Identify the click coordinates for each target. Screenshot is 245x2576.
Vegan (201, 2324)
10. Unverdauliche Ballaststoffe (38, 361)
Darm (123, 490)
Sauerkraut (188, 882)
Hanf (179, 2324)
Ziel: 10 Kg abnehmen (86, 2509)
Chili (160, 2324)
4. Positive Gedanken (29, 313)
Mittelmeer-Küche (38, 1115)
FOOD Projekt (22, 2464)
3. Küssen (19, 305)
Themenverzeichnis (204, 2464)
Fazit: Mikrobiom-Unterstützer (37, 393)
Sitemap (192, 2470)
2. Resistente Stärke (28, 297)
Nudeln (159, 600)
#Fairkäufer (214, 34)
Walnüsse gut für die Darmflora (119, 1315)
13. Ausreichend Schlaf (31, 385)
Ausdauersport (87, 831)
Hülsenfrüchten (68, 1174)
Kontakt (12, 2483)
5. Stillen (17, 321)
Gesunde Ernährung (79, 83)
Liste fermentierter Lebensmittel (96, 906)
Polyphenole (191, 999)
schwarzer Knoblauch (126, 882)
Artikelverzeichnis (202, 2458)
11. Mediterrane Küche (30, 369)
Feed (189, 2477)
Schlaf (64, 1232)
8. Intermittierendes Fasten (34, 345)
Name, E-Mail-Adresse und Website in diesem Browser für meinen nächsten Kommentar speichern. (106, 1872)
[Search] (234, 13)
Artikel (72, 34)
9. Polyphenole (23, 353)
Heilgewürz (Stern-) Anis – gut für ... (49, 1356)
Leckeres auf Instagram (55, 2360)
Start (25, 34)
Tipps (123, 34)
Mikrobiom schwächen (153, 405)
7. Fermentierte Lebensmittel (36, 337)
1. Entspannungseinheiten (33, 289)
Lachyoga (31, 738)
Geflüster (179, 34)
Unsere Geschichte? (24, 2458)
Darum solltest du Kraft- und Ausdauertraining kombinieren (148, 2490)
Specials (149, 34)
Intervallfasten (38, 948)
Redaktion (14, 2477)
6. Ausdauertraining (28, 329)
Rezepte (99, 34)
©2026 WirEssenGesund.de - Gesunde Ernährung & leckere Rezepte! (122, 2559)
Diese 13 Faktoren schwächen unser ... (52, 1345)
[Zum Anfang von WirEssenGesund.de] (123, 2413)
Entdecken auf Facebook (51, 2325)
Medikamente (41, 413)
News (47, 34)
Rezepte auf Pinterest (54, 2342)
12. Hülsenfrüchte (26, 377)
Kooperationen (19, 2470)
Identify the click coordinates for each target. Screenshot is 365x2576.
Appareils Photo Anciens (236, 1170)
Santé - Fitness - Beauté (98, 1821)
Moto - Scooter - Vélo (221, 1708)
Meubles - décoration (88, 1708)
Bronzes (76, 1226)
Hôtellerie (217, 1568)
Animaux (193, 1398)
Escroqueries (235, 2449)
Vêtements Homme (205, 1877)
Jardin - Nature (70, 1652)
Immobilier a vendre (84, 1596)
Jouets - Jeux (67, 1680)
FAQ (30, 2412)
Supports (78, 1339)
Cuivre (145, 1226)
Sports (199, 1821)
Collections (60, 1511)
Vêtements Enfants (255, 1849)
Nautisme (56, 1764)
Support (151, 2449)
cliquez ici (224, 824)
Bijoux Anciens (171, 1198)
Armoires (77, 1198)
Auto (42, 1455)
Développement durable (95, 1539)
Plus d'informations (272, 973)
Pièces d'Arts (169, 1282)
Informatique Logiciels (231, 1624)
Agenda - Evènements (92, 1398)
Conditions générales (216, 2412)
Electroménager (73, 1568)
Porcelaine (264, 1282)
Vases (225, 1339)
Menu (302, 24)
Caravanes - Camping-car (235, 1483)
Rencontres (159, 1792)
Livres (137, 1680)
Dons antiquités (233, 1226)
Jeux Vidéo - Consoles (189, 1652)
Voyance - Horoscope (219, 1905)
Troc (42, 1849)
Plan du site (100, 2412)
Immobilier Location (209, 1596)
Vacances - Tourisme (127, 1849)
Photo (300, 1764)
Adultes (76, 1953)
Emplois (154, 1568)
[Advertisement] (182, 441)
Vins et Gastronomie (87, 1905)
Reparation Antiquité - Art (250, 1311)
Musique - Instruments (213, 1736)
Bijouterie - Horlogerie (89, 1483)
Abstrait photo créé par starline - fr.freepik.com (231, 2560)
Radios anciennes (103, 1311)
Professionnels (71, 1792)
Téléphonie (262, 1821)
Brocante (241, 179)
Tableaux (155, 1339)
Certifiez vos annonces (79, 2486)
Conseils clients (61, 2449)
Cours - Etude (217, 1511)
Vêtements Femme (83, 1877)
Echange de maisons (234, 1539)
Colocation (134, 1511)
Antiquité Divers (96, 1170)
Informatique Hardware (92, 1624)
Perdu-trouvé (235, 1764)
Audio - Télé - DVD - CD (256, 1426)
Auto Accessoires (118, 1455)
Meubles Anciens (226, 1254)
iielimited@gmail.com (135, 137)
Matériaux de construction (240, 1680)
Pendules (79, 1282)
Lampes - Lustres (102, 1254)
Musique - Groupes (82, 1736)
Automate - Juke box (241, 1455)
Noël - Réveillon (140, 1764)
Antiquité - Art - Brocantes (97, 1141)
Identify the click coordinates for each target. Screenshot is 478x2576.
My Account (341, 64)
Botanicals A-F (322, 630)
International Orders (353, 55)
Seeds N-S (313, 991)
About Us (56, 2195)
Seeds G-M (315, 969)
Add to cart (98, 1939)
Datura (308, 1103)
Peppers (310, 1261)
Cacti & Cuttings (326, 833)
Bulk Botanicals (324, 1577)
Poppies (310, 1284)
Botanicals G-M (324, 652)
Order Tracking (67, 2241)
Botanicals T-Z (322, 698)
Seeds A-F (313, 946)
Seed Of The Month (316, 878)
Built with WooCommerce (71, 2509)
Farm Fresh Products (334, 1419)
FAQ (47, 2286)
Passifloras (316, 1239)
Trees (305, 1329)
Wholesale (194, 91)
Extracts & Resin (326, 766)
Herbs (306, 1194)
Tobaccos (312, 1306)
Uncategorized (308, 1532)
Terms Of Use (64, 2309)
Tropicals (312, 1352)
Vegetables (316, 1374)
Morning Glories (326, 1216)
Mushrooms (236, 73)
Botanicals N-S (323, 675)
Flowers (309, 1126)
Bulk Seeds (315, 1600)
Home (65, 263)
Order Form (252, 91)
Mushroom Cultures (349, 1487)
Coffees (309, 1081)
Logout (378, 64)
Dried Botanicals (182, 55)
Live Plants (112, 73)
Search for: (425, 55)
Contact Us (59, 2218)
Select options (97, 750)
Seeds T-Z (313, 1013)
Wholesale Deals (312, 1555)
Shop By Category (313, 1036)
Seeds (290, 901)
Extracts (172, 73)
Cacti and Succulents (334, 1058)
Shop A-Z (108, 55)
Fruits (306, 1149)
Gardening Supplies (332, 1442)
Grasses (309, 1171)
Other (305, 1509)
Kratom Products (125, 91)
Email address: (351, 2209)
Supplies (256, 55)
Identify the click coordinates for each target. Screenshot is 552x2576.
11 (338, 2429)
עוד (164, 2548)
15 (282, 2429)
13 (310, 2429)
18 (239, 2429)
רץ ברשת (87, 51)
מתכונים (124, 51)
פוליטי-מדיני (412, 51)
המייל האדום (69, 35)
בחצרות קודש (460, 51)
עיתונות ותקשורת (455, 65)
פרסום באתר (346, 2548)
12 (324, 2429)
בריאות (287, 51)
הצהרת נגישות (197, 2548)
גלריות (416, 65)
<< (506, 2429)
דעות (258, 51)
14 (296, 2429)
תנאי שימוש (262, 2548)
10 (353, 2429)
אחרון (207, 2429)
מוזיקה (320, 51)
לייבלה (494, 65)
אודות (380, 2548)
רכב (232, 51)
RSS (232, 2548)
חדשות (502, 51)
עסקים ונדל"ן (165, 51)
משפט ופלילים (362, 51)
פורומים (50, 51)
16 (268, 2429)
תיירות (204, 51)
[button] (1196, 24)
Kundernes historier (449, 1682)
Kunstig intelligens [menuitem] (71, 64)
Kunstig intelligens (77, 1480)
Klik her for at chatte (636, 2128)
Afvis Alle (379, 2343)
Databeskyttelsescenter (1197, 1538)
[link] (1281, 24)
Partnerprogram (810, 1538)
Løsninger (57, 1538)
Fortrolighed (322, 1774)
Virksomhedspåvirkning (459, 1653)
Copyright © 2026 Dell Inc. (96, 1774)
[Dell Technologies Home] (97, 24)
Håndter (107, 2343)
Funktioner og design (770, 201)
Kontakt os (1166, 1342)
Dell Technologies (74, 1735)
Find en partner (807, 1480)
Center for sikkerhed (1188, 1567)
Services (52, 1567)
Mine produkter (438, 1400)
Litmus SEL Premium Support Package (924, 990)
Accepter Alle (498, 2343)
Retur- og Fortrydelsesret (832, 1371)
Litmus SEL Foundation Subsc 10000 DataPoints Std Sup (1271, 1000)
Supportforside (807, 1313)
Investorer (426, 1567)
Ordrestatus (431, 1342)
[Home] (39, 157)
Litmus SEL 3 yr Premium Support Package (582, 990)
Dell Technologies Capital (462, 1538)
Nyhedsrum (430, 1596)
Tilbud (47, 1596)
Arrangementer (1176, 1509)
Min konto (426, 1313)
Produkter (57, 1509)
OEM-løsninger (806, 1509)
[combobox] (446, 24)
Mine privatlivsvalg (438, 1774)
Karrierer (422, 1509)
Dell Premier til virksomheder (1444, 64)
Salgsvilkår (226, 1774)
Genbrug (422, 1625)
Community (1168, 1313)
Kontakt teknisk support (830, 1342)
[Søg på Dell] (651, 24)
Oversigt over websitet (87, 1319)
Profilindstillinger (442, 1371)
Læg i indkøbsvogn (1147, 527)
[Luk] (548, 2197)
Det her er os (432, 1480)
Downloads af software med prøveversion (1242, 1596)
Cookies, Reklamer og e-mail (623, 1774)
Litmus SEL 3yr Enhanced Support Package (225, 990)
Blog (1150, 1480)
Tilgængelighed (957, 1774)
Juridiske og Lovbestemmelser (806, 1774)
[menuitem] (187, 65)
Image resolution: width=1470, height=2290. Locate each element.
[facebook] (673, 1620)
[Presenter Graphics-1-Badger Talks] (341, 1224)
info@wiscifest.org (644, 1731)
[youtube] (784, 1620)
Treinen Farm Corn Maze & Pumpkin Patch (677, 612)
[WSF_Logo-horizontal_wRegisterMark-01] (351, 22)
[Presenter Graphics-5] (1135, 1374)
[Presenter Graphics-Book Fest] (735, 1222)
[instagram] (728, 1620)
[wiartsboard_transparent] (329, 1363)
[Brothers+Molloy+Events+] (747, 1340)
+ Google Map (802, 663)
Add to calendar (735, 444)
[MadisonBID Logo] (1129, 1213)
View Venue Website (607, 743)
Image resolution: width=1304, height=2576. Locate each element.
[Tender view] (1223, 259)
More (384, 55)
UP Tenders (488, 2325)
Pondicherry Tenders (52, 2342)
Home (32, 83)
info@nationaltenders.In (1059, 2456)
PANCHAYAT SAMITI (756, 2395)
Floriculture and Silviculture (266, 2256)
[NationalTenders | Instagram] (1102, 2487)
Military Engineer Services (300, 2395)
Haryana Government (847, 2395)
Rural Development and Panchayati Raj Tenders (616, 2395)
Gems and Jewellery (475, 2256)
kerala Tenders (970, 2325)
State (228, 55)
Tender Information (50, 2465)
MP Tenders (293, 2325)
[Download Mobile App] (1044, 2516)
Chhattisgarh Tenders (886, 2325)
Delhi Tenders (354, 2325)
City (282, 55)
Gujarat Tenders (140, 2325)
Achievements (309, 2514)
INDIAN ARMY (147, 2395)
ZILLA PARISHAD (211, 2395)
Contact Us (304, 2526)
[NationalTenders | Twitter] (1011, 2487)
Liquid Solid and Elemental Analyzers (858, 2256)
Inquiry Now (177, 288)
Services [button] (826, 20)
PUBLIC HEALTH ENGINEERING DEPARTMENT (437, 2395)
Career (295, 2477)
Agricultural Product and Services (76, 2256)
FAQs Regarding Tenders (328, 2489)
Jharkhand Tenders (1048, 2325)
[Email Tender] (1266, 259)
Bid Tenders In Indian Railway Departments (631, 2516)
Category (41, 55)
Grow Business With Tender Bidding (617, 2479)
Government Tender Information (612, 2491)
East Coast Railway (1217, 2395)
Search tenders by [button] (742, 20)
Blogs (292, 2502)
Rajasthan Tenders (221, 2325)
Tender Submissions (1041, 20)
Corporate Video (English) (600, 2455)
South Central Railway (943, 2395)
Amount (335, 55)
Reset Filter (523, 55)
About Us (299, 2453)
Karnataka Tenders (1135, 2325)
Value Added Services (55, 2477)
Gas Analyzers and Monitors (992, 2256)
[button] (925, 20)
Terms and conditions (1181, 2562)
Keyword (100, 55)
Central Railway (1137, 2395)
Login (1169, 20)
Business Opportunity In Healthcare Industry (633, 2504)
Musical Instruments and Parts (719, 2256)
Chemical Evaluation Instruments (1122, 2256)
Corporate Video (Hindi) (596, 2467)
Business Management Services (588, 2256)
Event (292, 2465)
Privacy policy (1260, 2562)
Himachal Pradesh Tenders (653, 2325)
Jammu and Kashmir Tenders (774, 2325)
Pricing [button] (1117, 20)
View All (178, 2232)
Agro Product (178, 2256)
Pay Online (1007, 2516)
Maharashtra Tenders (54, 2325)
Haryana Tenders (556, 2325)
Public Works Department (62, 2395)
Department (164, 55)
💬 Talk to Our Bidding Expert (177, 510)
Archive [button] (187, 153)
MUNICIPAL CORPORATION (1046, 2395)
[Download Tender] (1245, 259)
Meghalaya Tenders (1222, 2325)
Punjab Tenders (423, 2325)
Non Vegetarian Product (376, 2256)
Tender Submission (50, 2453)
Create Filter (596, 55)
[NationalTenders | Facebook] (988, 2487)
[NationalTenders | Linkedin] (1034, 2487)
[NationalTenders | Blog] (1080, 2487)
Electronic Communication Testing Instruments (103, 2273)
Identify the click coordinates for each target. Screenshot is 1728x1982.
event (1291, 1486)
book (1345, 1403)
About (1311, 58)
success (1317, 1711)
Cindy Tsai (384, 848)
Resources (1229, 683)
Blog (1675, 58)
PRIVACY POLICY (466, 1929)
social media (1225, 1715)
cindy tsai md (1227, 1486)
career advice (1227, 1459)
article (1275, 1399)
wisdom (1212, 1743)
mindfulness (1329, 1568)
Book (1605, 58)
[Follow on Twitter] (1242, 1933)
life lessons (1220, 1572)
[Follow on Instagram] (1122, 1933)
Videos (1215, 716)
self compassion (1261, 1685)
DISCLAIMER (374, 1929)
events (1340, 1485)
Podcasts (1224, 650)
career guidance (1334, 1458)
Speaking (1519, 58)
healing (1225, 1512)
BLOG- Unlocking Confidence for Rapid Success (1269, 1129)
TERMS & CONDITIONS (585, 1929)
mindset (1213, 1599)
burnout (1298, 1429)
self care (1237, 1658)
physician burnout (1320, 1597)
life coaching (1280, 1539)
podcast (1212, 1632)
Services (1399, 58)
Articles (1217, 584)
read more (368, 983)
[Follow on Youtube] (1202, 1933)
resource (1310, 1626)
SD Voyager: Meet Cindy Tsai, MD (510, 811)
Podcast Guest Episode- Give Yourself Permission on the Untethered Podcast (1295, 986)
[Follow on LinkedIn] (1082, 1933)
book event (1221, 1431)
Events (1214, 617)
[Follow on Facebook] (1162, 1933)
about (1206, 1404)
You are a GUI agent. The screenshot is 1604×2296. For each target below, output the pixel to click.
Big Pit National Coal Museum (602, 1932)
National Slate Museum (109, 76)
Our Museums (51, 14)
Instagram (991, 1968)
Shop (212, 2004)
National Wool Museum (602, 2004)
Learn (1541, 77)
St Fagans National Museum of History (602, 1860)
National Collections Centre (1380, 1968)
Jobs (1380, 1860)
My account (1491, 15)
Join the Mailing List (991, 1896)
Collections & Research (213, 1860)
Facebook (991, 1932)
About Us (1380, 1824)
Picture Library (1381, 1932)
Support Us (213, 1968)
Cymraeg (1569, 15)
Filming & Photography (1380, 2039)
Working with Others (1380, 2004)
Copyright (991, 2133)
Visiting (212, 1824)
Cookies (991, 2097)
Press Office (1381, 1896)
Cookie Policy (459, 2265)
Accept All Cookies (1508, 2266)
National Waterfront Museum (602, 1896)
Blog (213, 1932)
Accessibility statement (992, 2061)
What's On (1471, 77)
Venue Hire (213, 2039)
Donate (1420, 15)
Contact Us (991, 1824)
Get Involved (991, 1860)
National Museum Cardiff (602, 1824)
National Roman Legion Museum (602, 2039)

- _WHAT THE TASK REQUIRES_
In the listing above, find the line with "רכב (232, 51)" and the line with "[Home] (39, 157)". Output those two lines and every line between them, exactly as written.

- _EXERCISE ANSWER_
רכב (232, 51)
RSS (232, 2548)
חדשות (502, 51)
עסקים ונדל"ן (165, 51)
משפט ופלילים (362, 51)
פורומים (50, 51)
16 (268, 2429)
תיירות (204, 51)
[button] (1196, 24)
Kundernes historier (449, 1682)
Kunstig intelligens [menuitem] (71, 64)
Kunstig intelligens (77, 1480)
Klik her for at chatte (636, 2128)
Afvis Alle (379, 2343)
Databeskyttelsescenter (1197, 1538)
[link] (1281, 24)
Partnerprogram (810, 1538)
Løsninger (57, 1538)
Fortrolighed (322, 1774)
Virksomhedspåvirkning (459, 1653)
Copyright © 2026 Dell Inc. (96, 1774)
[Dell Technologies Home] (97, 24)
Håndter (107, 2343)
Funktioner og design (770, 201)
Kontakt os (1166, 1342)
Dell Technologies (74, 1735)
Find en partner (807, 1480)
Center for sikkerhed (1188, 1567)
Services (52, 1567)
Mine produkter (438, 1400)
Litmus SEL Premium Support Package (924, 990)
Accepter Alle (498, 2343)
Retur- og Fortrydelsesret (832, 1371)
Litmus SEL Foundation Subsc 10000 DataPoints Std Sup (1271, 1000)
Supportforside (807, 1313)
Investorer (426, 1567)
Ordrestatus (431, 1342)
[Home] (39, 157)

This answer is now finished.